Bogue continued to sound the alarm about problems with officer hiring and retention.
“I can’t express how difficult it is, especially in northeast Missouri,” Bogue said.
He did indicate other departments in the area are having even more trouble than Palmyra.
The council gave approval, by a 5-0 vote to a newly revised boundaries for a proposed Community Improvement District in Palmyra.
The boundaries are needed to assist the city in its ongoing efforts to form the district, which is considered a way to help Palmyra’s downtown business district.
The council voted 5-0 in favor of agreeing to a change order in the city’s contact with Bleigh Construction Company concerning ongoing work to complete modifications of the city’s water wells in the Mark Bottoms.
City Clerk Deena Parsons said the change only allows more time for the project to be completed following a pause in work earlier this year due to concerns about FEMA reimbursement for the work.
The council gave 5-0 approval of an ordinance changing some of the city’s liquor regulations in order to bring them in compliance with state law.
John and Cathy Fohey, who live in the 300 block of W. Olive St., went before the council concerning a dog bite incident last Wednesday morning.
John Fohey was getting into his truck to go to work early in the morning when it was still dark and was suddenly attacked by a dog which bit him on the leg.
Officer Baker told the council, the dog, which bit another person less than two hours later, had gotten away from its owner down the street and had not been retrieved.

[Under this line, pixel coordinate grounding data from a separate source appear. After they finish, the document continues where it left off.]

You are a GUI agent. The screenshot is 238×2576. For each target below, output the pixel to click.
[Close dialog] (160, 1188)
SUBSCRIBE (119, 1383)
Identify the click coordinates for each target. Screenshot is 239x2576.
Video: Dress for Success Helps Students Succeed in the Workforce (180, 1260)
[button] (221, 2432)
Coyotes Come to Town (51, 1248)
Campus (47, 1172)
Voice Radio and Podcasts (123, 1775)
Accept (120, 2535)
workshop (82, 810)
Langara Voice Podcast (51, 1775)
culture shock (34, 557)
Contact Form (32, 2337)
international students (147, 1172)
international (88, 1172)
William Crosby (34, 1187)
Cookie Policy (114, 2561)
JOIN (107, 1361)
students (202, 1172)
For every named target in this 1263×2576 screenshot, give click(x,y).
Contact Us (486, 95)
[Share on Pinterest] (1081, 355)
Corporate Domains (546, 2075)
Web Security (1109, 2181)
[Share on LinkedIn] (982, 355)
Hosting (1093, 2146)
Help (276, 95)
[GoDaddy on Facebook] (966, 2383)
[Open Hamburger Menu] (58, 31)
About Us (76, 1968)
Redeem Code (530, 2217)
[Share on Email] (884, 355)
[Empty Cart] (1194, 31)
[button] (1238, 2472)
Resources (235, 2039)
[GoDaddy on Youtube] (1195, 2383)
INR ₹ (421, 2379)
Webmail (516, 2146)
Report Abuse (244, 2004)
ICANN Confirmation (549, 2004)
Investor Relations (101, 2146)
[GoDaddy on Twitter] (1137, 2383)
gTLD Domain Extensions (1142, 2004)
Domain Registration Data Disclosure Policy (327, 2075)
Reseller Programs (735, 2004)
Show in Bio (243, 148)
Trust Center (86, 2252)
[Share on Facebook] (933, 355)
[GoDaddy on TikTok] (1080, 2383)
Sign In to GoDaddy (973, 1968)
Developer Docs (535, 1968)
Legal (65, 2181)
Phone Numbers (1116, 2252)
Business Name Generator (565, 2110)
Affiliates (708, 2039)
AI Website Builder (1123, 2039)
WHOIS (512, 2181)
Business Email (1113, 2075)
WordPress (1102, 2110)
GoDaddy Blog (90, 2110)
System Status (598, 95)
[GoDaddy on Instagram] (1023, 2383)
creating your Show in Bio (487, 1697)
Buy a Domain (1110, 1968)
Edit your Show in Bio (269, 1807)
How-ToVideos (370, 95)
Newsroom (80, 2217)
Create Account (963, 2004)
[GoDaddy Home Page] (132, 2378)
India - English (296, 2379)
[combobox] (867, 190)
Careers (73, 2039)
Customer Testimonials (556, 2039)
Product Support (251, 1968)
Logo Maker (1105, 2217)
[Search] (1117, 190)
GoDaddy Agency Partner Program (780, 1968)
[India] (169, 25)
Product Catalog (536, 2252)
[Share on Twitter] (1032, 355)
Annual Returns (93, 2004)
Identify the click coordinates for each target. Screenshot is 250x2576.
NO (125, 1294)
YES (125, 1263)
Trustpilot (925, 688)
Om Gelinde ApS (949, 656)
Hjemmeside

City Attorney James Lemons advised the Foheys to sign a complaint against the dog owner and to request a hearing before the city’s vicious dog board as provided by city ordinance.
If the board deems the animal a vicious dog, the owners would be required to follow stringent rules in order to keep the dog on their property.
The council voted 5-0 to approve the purchase of $4,000 worth of video conferencing equipment to be installed in the city council chambers and used for training as well as live-streaming of the council meetings.
The Board of Public Works is expected to be asked to split the cost.
“I think this equipment will pay for itself over and over,” Mayor Adrian said.
Parsons said remote training is becoming the “the new norm,” in response to training expense and the COVID-19 pandemic.
Street Commissioner Austin Dornberger reported on the start of construction on storm water drainage improvements along the south and west sides of the courthouse square.
He said T & B Excavating has begun work and that the project is expected to be completed by Oct. 22.
Jeff Arp, a loss control specialist with MIRMA, the city’s liability insurance carrier advised the council the city was being awarded a grant of $2,876.30 towards three safety items purchased during MIRMA’s fiscal year.
Council member Brock Fahy reported a newly revised city employee handbook is being prepared for consideration.